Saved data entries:
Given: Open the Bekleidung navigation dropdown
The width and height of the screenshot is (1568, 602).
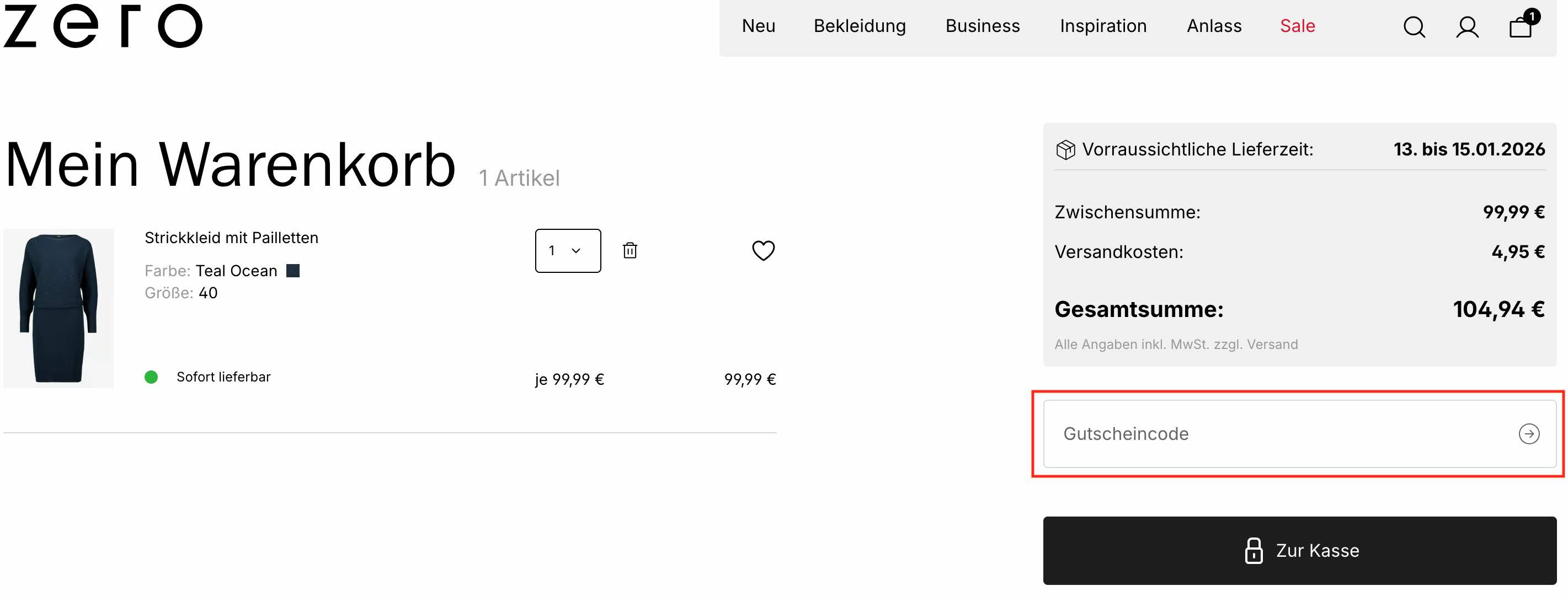Looking at the screenshot, I should [x=860, y=26].
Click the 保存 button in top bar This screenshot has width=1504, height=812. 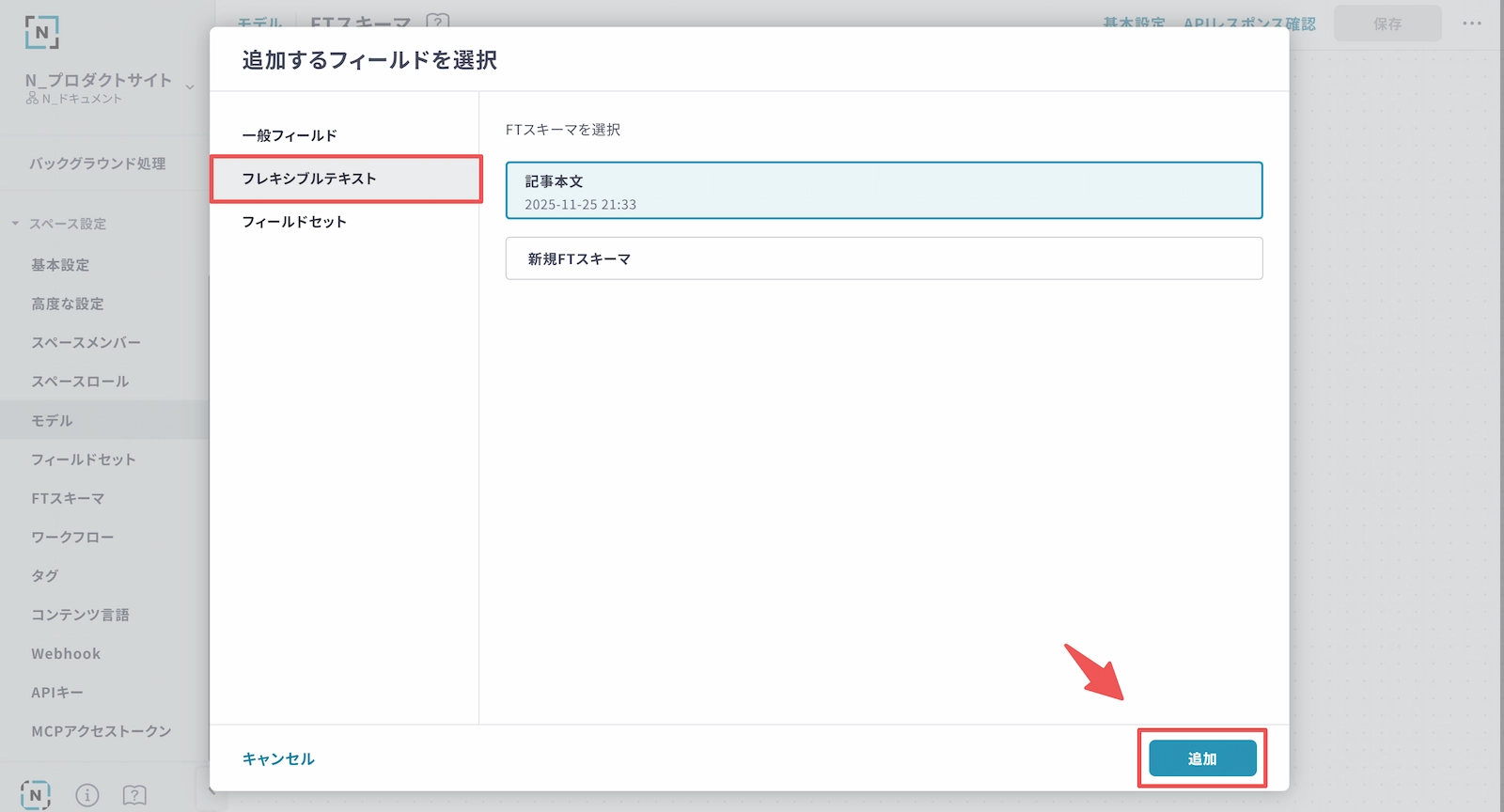pos(1387,23)
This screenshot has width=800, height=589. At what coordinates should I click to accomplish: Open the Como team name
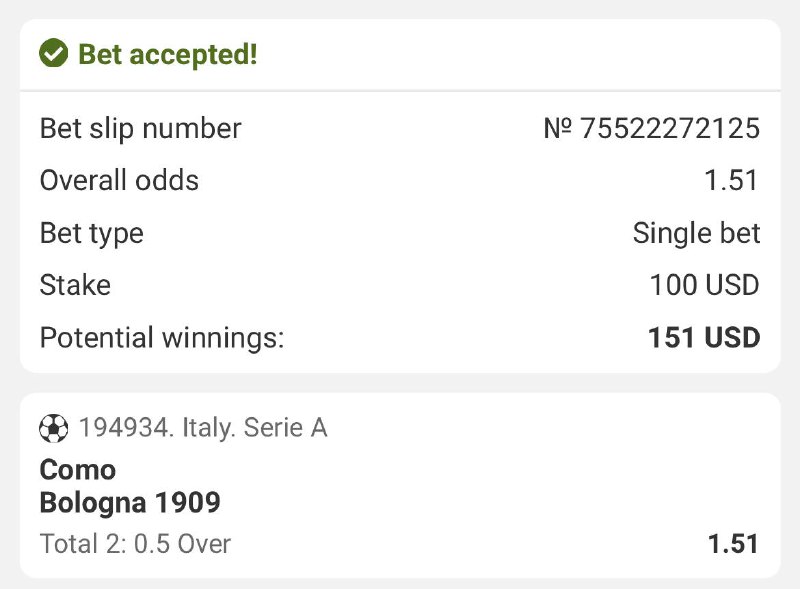pos(77,469)
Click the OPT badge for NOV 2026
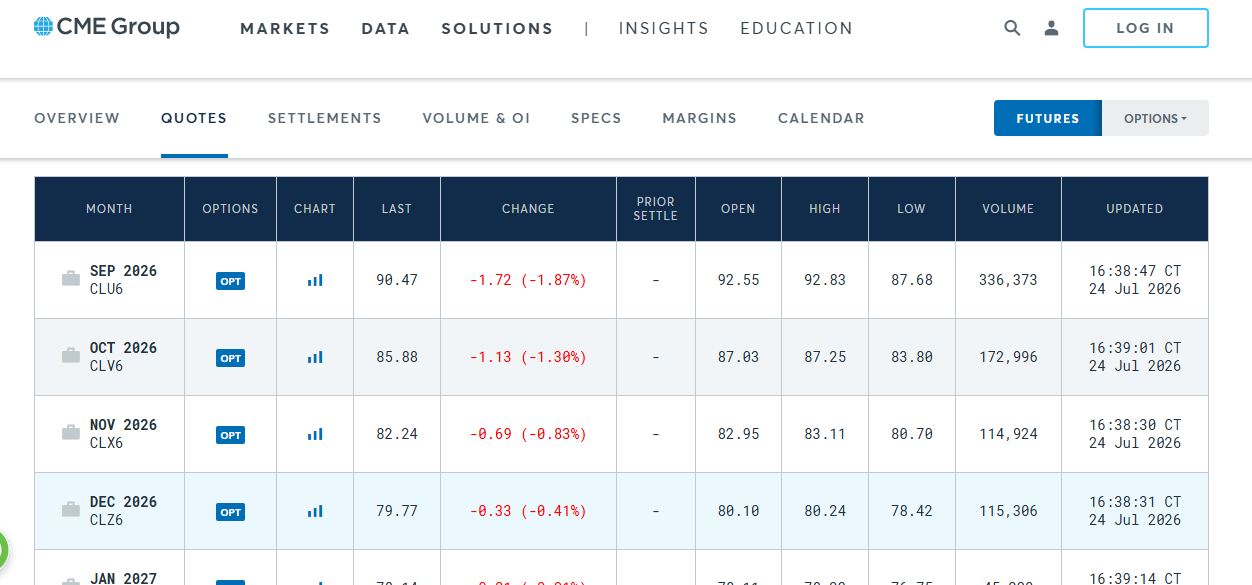1252x585 pixels. [230, 435]
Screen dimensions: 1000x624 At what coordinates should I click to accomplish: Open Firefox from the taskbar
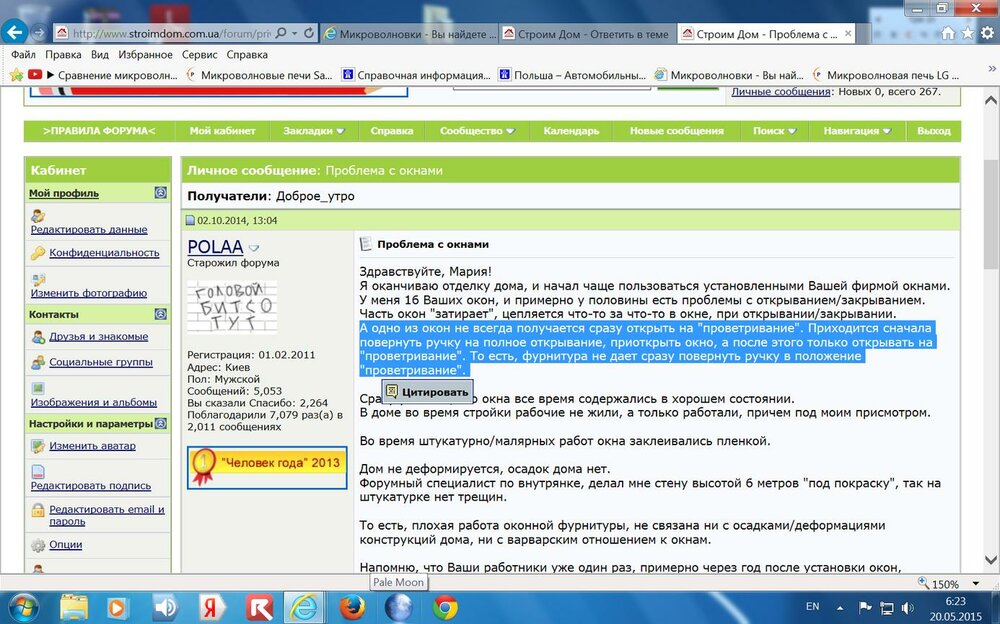[x=352, y=607]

[Exercise details]
Beginning with the line that contains "This screenshot has width=800, height=589." and ending with the last line of the data above, output those lines exactly and nothing more, without any pictures.

[Exercise output]
This screenshot has width=800, height=589. At what coordinates should I click to accomplish: Open the Como team name
pos(77,469)
Click the OPT badge for NOV 2026
1252x585 pixels. [230, 435]
Screen dimensions: 1000x624 At what coordinates should I click to accomplish: Open Firefox from the taskbar
[x=352, y=607]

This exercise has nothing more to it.